Survey: Health insurance costs still outpace everything else, but slowing slightly
This is the first time since 2001 that the survey has projected cost increases less than 10 percent for any type of plan, so a 9.9 percent increase can almost be seen as a victory. Employers are looking for ways to cut the rising cost of health insurance. Buck has been conducting its survey since 1999. The numbers are consistent with projections for Iowa, though perhaps a little higher, according to research from David P. Lind Benchmark, a consulting firm in Clive. (Des Moines Register)

Mercy Air Care celebrates milestone
Mercy Air Care is celebrating 25 years of service to Siouxland. In honor of this silver anniversary Mercy Medical Center is hosting a community-wide celebration on May 5 at 6 p.m on the riverfront near the Marina Inn in South Sioux City. At the celebration the Mercy Air Care helicopter will land on the riverfront. On board the helicopter will be four special passengers who all have a special story to tell about the role Mercy Air Care has played in their lives. (KCAU)

Clinton uses plan, poor rankings to improve health
While Clinton County ranked near the bottom of the list for the County Health Rankings released last week, local health officials are not accepting defeat. Clinton County Community Health Manager Michelle Cullen submitted a community health assessment to improve the health of Clinton residents as part of the Healthy Iowans Health Improvement plan for 2012 through 2016. (Clinton Herald)

National News

Don Berwick, Jim Capretta debate shifting healthcare costs
Dr. Don Berwick, former administrator of the Centers for Medicare & Medicaid, and Jim Capretta, who serviced as associate director at the White House Office of Management and Budget under President George W. Bush, took sharply different stances on what shifting costs to patients could mean during a wide-ranging debate hosted by the Pioneer Institute. Berwick, now a senior fellow at the Center for American Progress, called the idea of giving patients more “skin in the game” a “vicious idea.” But Capretta, a fellow at the Ethics and Public Policy Center, said the idea has had dramatic results in some cases. (Boston Globe)

Next generation of doctors sees gloomy future
A majority of young doctors feel pessimistic about the future of the U.S. healthcare system, with the new healthcare law cited as the main reason, according to a survey released to Reuters on Wednesday. Nearly half of the 500 doctors surveyed think the Affordable Care Act will have a negative effect on their practices, compared with 23 percent who think it will be positive. The survey was commissioned by The Physicians Foundation, a non-profit organization that promotes the work of practicing doctors through grants, research and policy impact studies. (Chicago Tribune)

Vital signs by phone, then, with a click, a doctor’s appointment
If ever an industry were ready for disruption, it is the American health care industry. Americans spend about $7,600 a year per person on health care, one in two adults lives with a chronic disease and the average wait time to see a doctor in a metropolitan area is 20 days. Entrepreneurs have responded by starting health care technology companies that are changing the way we interact with the entire system. (New York Times)

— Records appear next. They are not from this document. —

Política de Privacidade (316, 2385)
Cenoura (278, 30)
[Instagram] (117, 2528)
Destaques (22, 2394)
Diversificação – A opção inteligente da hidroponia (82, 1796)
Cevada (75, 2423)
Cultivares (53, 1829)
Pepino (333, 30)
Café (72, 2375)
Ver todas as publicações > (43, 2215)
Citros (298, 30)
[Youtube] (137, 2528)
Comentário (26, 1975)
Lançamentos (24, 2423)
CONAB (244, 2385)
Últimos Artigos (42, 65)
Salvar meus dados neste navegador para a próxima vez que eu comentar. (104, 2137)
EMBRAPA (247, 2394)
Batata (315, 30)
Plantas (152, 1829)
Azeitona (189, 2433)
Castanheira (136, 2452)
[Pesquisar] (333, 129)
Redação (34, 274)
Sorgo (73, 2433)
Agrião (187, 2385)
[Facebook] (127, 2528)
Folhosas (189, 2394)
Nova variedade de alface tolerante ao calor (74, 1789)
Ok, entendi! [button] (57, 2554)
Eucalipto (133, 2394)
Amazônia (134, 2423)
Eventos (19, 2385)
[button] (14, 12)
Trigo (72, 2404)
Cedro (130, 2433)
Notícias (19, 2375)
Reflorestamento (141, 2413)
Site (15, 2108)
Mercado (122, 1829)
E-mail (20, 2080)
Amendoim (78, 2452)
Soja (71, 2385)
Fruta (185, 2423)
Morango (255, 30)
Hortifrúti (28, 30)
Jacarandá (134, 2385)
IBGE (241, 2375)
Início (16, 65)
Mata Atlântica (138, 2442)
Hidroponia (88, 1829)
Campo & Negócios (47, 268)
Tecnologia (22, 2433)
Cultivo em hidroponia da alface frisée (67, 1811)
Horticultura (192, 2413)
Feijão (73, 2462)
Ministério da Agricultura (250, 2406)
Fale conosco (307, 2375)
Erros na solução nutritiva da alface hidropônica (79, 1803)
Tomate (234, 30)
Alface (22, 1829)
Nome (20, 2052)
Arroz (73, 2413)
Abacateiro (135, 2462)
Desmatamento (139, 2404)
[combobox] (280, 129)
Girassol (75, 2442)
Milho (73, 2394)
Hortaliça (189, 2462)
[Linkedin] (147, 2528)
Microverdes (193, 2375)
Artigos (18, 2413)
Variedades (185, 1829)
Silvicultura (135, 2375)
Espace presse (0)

Companies belittled risks of Risperdal, slapped with huge fine
Johnson & Johnson and a subsidiary have been fined about $1.2 billion by an Arkansas judge after a jury found that the companies had downplayed risks associated with Risperdal, an antipsychotic drug. In a verbal ruling from the bench, Circuit Judge Tim Fox held that Johnson & Johnson and its subsidiary Janssen Pharmaceuticals Inc. committed nearly 240,000 violations of the state’s Medicaid fraud law — one for each Risperdal prescription issued to state Medicaid patients over a 3 1/2-year period. Each violation carried a $5,000 fine. He also fined the companies $11 million for more than 4,500 violations of the state’s deceptive practices laws. (Los Angeles Times)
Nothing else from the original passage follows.